→ **AIM**: Rewrite the lines below, changing each "GUI agent" to "desktop assistant" and leaving everything else untouched.

----- DATASET -----

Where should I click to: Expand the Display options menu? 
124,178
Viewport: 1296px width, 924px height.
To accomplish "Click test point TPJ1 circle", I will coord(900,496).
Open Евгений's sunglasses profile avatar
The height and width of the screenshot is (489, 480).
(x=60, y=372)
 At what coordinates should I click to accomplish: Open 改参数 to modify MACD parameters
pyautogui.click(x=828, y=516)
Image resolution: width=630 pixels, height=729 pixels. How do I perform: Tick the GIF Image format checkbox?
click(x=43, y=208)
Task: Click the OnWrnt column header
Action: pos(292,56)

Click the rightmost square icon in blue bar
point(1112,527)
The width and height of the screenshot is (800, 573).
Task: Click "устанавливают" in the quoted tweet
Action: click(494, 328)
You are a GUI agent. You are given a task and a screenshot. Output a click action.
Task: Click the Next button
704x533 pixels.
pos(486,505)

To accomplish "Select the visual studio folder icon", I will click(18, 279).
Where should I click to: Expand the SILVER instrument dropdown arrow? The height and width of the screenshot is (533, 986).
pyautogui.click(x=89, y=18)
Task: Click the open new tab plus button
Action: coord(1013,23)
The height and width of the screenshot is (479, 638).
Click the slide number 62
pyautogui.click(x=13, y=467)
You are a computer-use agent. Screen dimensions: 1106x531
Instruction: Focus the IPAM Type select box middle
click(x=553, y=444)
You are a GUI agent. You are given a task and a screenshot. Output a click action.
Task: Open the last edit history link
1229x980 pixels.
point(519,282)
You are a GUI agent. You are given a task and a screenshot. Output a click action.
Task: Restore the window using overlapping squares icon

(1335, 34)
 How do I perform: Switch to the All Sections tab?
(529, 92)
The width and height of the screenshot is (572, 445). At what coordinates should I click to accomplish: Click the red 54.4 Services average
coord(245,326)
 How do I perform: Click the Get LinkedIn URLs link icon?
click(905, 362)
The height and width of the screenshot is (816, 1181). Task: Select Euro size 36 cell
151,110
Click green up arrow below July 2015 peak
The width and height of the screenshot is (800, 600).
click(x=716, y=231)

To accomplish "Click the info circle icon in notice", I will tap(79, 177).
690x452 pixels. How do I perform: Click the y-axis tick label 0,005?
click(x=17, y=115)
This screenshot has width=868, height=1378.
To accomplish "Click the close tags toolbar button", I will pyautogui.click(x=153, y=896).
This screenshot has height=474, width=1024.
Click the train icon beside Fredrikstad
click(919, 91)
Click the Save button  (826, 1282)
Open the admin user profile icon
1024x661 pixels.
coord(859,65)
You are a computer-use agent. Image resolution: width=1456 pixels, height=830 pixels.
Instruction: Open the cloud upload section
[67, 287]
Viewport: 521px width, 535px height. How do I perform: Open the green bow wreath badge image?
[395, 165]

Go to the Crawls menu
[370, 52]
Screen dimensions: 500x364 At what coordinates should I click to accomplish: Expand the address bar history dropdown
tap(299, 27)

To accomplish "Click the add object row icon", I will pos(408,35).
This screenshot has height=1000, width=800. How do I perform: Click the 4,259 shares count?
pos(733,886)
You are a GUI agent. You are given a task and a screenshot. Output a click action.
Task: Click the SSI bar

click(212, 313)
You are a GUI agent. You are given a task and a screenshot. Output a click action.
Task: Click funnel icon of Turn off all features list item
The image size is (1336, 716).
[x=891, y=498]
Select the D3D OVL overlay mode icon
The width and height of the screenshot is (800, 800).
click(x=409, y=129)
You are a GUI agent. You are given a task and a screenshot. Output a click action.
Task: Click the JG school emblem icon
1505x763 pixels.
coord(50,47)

-----

→ **WRITTEN ANSWER**:
Where should I click to: Expand the Display options menu? 
124,178
Viewport: 1296px width, 924px height.
To accomplish "Click test point TPJ1 circle", I will coord(900,496).
Open Евгений's sunglasses profile avatar
The height and width of the screenshot is (489, 480).
(x=60, y=372)
 At what coordinates should I click to accomplish: Open 改参数 to modify MACD parameters
pyautogui.click(x=828, y=516)
Image resolution: width=630 pixels, height=729 pixels. How do I perform: Tick the GIF Image format checkbox?
click(x=43, y=208)
Task: Click the OnWrnt column header
Action: pos(292,56)

Click the rightmost square icon in blue bar
point(1112,527)
The width and height of the screenshot is (800, 573).
Task: Click "устанавливают" in the quoted tweet
Action: click(494, 328)
You are a desktop assistant. You are given a task and a screenshot. Output a click action.
Task: Click the Next button
704x533 pixels.
pos(486,505)

To accomplish "Select the visual studio folder icon", I will click(18, 279).
Where should I click to: Expand the SILVER instrument dropdown arrow? The height and width of the screenshot is (533, 986).
pyautogui.click(x=89, y=18)
Task: Click the open new tab plus button
Action: coord(1013,23)
The height and width of the screenshot is (479, 638).
Click the slide number 62
pyautogui.click(x=13, y=467)
You are a computer-use agent. Screen dimensions: 1106x531
Instruction: Focus the IPAM Type select box middle
click(x=553, y=444)
You are a desktop assistant. You are given a task and a screenshot. Output a click action.
Task: Open the last edit history link
1229x980 pixels.
point(519,282)
You are a desktop assistant. You are given a task and a screenshot. Output a click action.
Task: Restore the window using overlapping squares icon

(1335, 34)
 How do I perform: Switch to the All Sections tab?
(529, 92)
The width and height of the screenshot is (572, 445). At what coordinates should I click to accomplish: Click the red 54.4 Services average
coord(245,326)
 How do I perform: Click the Get LinkedIn URLs link icon?
click(905, 362)
The height and width of the screenshot is (816, 1181). Task: Select Euro size 36 cell
151,110
Click green up arrow below July 2015 peak
The width and height of the screenshot is (800, 600).
click(x=716, y=231)

To accomplish "Click the info circle icon in notice", I will tap(79, 177).
690x452 pixels. How do I perform: Click the y-axis tick label 0,005?
click(x=17, y=115)
This screenshot has width=868, height=1378.
To accomplish "Click the close tags toolbar button", I will pyautogui.click(x=153, y=896).
This screenshot has height=474, width=1024.
Click the train icon beside Fredrikstad
click(919, 91)
Click the Save button  (826, 1282)
Open the admin user profile icon
1024x661 pixels.
coord(859,65)
You are a computer-use agent. Image resolution: width=1456 pixels, height=830 pixels.
Instruction: Open the cloud upload section
[67, 287]
Viewport: 521px width, 535px height. How do I perform: Open the green bow wreath badge image?
[395, 165]

Go to the Crawls menu
[370, 52]
Screen dimensions: 500x364 At what coordinates should I click to accomplish: Expand the address bar history dropdown
tap(299, 27)

To accomplish "Click the add object row icon", I will pos(408,35).
This screenshot has height=1000, width=800. How do I perform: Click the 4,259 shares count?
pos(733,886)
You are a desktop assistant. You are given a task and a screenshot. Output a click action.
Task: Click the SSI bar

click(212, 313)
You are a desktop assistant. You are given a task and a screenshot. Output a click action.
Task: Click funnel icon of Turn off all features list item
The image size is (1336, 716).
[x=891, y=498]
Select the D3D OVL overlay mode icon
The width and height of the screenshot is (800, 800).
click(x=409, y=129)
You are a desktop assistant. You are given a task and a screenshot. Output a click action.
Task: Click the JG school emblem icon
1505x763 pixels.
coord(50,47)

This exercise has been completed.